Discussion in 'The Hokey Ass Message Board' started by seetz, Feb 14, 2011.

  1. seetz
    Joined: Jun 26, 2008
    Posts: 195

    seetz
    Member

    could I use a passenger (hydraulic lifter) cam in a truck (solid lifter) engine? they're both later type full-oilers.
    are the cams alright using either kind of lifter? and the cam profiles the same or too far off? I want to keep torque, no need for high rpm
     
  2. dragsta
    Joined: Apr 11, 2010
    Posts: 589

    dragsta
    BANNED

    i was told that you can't use the solid lifter cam with hydraulic lifters. if you want hydraulic lifters in your truck you have to change the cam too. go to www.stovebolt.com and do a search. i'm sure that they have talked about this very subject many times.

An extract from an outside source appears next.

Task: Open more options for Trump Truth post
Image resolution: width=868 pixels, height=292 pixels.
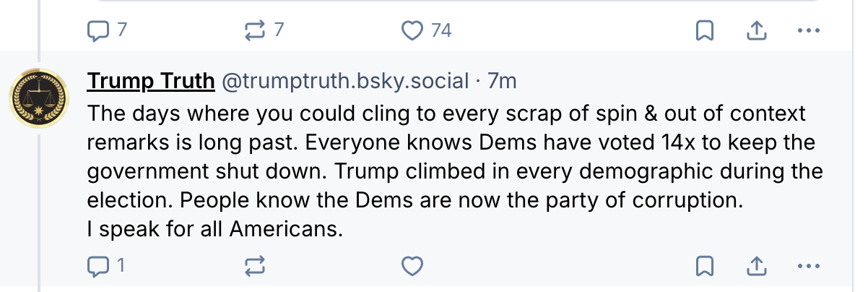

    my truck with solids only revs to 3 grand anyway. so i don't think that you will lose anything by switching to hydraulic lifters and cam.
     
  3. seetz
    Joined: Jun 26, 2008
    Posts: 195

    seetz
    Member

    that can't be right what you're saying there, the shop manual says the Brake Horse Power is rated at 4200 rpm, so I don't think yours only revs to 3000. You can get them up to over 5000.
    I need some real info, asked on stovebolt and no success, just talk about quiet hydro lifters (I LIKE the sound of solids) and other semi-related stuff.
     
  4. Curt B
    Joined: Oct 15, 2009
    Posts: 325

    Curt B
    Member

    Stovebolt engines suitable for hydraulic lifters can be identified by a horizontal hole that intersects the lifter bores which is how they're fed. Pull a lifter and if you can feel a hole in the side of the bore you have the choice of hydraulics or solids. If the hole is not there solids are a must.
     

  5. Snarl
    Joined: Feb 16, 2007
    Posts: 1,639

    Snarl
    Member

    1958 and newer blocks are all drilled for use with either type of camshaft.
    1957 and earlier blocks that originally had solids can only use solids.
    If you don't know, do what Curt says about pulling a lifter and looking for the hole.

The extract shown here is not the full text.